--- Begin PASSAGE PROVIDED ---

Managing Big Data – Again

I was reading the recent Distillations magazine from the Chemical Heritage Foundation and saw an article on Information Overload.  It reminded me of the post I wrote a while ago on big data in the 19th century, along with multiple posts about the American Chemical Society and Libraries in the 19th century.  Sarah Everts, the author of the information overload article, rightly points out that having to manage vast amounts of data is not necessarily a new problem, as multiple other authors have pointed out.  She concludes by asking “how should we collect this metadata intelligently and in useful moderation when we don’t even know what research questions will be interesting to future generations of scientists?” and suggests that “modern data curators may wish to learn from the classical collectors: natural-history museums.”  She also discusses the importance of metadata in order to facilitate such management.

--- End PASSAGE PROVIDED ---
--- Begin PROVIDED DATA ---

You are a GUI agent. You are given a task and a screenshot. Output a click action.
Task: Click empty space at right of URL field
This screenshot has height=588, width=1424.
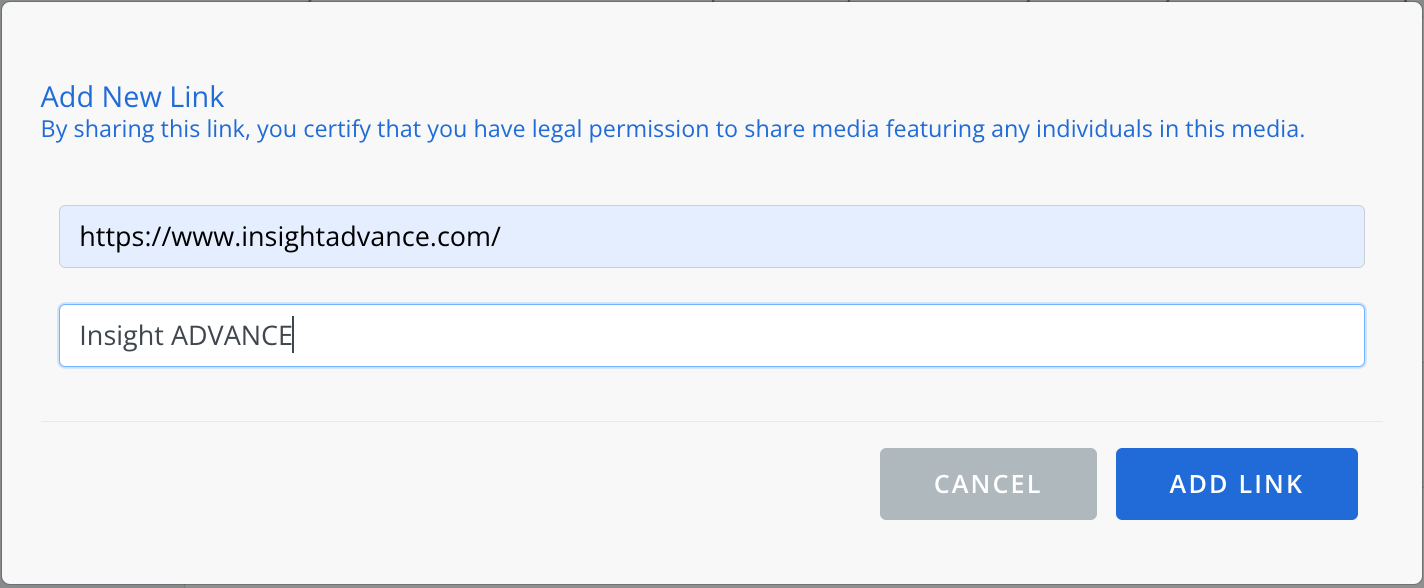coord(930,237)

--- End PROVIDED DATA ---

## WORK TO BE COMPLETED
In the post on managing big data, which classical collectors does Sarah Everts suggest modern data curators may wish to learn from?

## ANSWER FOR THIS EXERCISE
Natural-history museums.